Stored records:

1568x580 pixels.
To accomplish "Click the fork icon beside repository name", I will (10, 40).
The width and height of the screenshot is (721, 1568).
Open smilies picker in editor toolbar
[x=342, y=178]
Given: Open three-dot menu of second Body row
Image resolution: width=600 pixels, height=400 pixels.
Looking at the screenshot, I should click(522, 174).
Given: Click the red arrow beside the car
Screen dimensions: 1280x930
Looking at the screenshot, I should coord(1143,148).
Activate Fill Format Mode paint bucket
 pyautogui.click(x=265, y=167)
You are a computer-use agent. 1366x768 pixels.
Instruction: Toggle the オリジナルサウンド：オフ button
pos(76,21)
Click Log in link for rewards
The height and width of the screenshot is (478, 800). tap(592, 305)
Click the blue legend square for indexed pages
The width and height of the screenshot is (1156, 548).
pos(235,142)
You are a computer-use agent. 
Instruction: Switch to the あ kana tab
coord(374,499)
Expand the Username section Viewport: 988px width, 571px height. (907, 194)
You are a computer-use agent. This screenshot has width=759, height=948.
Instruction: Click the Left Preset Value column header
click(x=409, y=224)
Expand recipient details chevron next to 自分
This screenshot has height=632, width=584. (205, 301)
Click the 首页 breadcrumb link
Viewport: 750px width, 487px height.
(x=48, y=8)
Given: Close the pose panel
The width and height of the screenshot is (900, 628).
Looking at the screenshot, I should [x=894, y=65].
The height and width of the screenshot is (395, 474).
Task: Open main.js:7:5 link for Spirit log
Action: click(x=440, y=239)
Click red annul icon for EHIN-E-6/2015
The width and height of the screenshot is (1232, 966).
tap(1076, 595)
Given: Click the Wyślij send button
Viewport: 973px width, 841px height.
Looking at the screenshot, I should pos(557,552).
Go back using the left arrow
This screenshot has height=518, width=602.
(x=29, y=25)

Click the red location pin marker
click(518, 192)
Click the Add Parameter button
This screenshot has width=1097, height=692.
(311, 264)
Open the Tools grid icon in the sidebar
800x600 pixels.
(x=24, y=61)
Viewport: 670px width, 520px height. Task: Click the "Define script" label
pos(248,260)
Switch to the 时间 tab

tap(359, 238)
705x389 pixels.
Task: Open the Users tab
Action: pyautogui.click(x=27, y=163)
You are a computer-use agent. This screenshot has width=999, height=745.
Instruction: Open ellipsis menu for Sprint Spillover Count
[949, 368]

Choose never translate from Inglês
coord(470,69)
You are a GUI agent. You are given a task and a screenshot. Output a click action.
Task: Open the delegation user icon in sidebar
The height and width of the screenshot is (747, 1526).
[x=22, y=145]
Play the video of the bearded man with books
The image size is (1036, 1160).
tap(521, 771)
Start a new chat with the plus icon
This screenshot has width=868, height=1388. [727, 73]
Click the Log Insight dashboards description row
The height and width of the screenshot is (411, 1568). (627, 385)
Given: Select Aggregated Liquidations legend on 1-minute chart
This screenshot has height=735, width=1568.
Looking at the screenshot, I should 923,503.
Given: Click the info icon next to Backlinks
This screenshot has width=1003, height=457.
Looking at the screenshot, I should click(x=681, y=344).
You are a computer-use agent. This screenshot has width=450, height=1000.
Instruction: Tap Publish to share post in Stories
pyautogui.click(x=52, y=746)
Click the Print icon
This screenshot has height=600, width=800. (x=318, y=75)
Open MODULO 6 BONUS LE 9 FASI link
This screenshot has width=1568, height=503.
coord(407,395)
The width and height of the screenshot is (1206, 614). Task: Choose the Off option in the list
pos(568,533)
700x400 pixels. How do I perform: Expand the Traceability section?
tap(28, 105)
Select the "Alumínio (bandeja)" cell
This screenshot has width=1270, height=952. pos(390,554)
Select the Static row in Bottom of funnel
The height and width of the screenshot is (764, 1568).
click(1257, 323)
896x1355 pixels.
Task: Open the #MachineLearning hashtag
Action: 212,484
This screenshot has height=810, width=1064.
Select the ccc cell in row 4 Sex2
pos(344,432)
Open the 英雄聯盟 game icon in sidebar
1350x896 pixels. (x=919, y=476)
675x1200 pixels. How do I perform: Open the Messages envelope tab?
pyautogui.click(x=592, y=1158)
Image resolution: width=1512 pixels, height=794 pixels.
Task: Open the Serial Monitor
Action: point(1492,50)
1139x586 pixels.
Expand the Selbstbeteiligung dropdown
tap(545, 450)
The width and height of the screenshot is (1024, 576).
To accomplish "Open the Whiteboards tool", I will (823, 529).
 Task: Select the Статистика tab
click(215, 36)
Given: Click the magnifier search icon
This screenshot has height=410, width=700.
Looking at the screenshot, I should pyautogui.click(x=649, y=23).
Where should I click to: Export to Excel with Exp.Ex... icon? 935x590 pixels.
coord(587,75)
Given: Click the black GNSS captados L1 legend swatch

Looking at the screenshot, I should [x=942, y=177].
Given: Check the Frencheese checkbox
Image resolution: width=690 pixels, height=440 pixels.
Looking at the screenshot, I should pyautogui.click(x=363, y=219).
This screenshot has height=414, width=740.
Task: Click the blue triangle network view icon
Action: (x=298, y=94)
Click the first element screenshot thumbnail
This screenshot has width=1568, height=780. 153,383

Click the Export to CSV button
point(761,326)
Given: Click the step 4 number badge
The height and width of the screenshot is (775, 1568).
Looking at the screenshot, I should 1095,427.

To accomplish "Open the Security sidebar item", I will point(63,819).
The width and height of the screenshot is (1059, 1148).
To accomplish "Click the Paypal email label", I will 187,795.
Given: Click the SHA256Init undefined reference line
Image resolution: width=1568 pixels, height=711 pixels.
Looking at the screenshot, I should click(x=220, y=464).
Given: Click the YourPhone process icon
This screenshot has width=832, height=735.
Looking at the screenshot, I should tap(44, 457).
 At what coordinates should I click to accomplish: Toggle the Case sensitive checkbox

What is being asked. Could you retype every record above exactly as given?

Solved exercise.
1568x580 pixels.
To accomplish "Click the fork icon beside repository name", I will (10, 40).
The width and height of the screenshot is (721, 1568).
Open smilies picker in editor toolbar
[x=342, y=178]
Given: Open three-dot menu of second Body row
Image resolution: width=600 pixels, height=400 pixels.
Looking at the screenshot, I should click(522, 174).
Given: Click the red arrow beside the car
Screen dimensions: 1280x930
Looking at the screenshot, I should coord(1143,148).
Activate Fill Format Mode paint bucket
 pyautogui.click(x=265, y=167)
You are a computer-use agent. 1366x768 pixels.
Instruction: Toggle the オリジナルサウンド：オフ button
pos(76,21)
Click Log in link for rewards
The height and width of the screenshot is (478, 800). tap(592, 305)
Click the blue legend square for indexed pages
The width and height of the screenshot is (1156, 548).
pos(235,142)
You are a computer-use agent. 
Instruction: Switch to the あ kana tab
coord(374,499)
Expand the Username section Viewport: 988px width, 571px height. (907, 194)
You are a computer-use agent. This screenshot has width=759, height=948.
Instruction: Click the Left Preset Value column header
click(x=409, y=224)
Expand recipient details chevron next to 自分
This screenshot has height=632, width=584. (205, 301)
Click the 首页 breadcrumb link
Viewport: 750px width, 487px height.
(x=48, y=8)
Given: Close the pose panel
The width and height of the screenshot is (900, 628).
Looking at the screenshot, I should [x=894, y=65].
The height and width of the screenshot is (395, 474).
Task: Open main.js:7:5 link for Spirit log
Action: click(x=440, y=239)
Click red annul icon for EHIN-E-6/2015
The width and height of the screenshot is (1232, 966).
tap(1076, 595)
Given: Click the Wyślij send button
Viewport: 973px width, 841px height.
Looking at the screenshot, I should pos(557,552).
Go back using the left arrow
This screenshot has height=518, width=602.
(x=29, y=25)

Click the red location pin marker
click(518, 192)
Click the Add Parameter button
This screenshot has width=1097, height=692.
(311, 264)
Open the Tools grid icon in the sidebar
800x600 pixels.
(x=24, y=61)
Viewport: 670px width, 520px height. Task: Click the "Define script" label
pos(248,260)
Switch to the 时间 tab

tap(359, 238)
705x389 pixels.
Task: Open the Users tab
Action: pyautogui.click(x=27, y=163)
You are a computer-use agent. This screenshot has width=999, height=745.
Instruction: Open ellipsis menu for Sprint Spillover Count
[949, 368]

Choose never translate from Inglês
coord(470,69)
You are a GUI agent. You are given a task and a screenshot. Output a click action.
Task: Open the delegation user icon in sidebar
The height and width of the screenshot is (747, 1526).
[x=22, y=145]
Play the video of the bearded man with books
The image size is (1036, 1160).
tap(521, 771)
Start a new chat with the plus icon
This screenshot has width=868, height=1388. [727, 73]
Click the Log Insight dashboards description row
The height and width of the screenshot is (411, 1568). (627, 385)
Given: Select Aggregated Liquidations legend on 1-minute chart
This screenshot has height=735, width=1568.
Looking at the screenshot, I should 923,503.
Given: Click the info icon next to Backlinks
This screenshot has width=1003, height=457.
Looking at the screenshot, I should click(x=681, y=344).
You are a computer-use agent. This screenshot has width=450, height=1000.
Instruction: Tap Publish to share post in Stories
pyautogui.click(x=52, y=746)
Click the Print icon
This screenshot has height=600, width=800. (x=318, y=75)
Open MODULO 6 BONUS LE 9 FASI link
This screenshot has width=1568, height=503.
coord(407,395)
The width and height of the screenshot is (1206, 614). Task: Choose the Off option in the list
pos(568,533)
700x400 pixels. How do I perform: Expand the Traceability section?
tap(28, 105)
Select the "Alumínio (bandeja)" cell
This screenshot has width=1270, height=952. pos(390,554)
Select the Static row in Bottom of funnel
The height and width of the screenshot is (764, 1568).
click(1257, 323)
896x1355 pixels.
Task: Open the #MachineLearning hashtag
Action: 212,484
This screenshot has height=810, width=1064.
Select the ccc cell in row 4 Sex2
pos(344,432)
Open the 英雄聯盟 game icon in sidebar
1350x896 pixels. (x=919, y=476)
675x1200 pixels. How do I perform: Open the Messages envelope tab?
pyautogui.click(x=592, y=1158)
Image resolution: width=1512 pixels, height=794 pixels.
Task: Open the Serial Monitor
Action: point(1492,50)
1139x586 pixels.
Expand the Selbstbeteiligung dropdown
tap(545, 450)
The width and height of the screenshot is (1024, 576).
To accomplish "Open the Whiteboards tool", I will (823, 529).
 Task: Select the Статистика tab
click(215, 36)
Given: Click the magnifier search icon
This screenshot has height=410, width=700.
Looking at the screenshot, I should pyautogui.click(x=649, y=23).
Where should I click to: Export to Excel with Exp.Ex... icon? 935x590 pixels.
coord(587,75)
Given: Click the black GNSS captados L1 legend swatch

Looking at the screenshot, I should [x=942, y=177].
Given: Check the Frencheese checkbox
Image resolution: width=690 pixels, height=440 pixels.
Looking at the screenshot, I should pyautogui.click(x=363, y=219).
This screenshot has height=414, width=740.
Task: Click the blue triangle network view icon
Action: (x=298, y=94)
Click the first element screenshot thumbnail
This screenshot has width=1568, height=780. 153,383

Click the Export to CSV button
point(761,326)
Given: Click the step 4 number badge
The height and width of the screenshot is (775, 1568).
Looking at the screenshot, I should 1095,427.

To accomplish "Open the Security sidebar item", I will point(63,819).
The width and height of the screenshot is (1059, 1148).
To accomplish "Click the Paypal email label", I will 187,795.
Given: Click the SHA256Init undefined reference line
Image resolution: width=1568 pixels, height=711 pixels.
Looking at the screenshot, I should click(x=220, y=464).
Given: Click the YourPhone process icon
This screenshot has width=832, height=735.
Looking at the screenshot, I should tap(44, 457).
 At what coordinates should I click to accomplish: Toggle the Case sensitive checkbox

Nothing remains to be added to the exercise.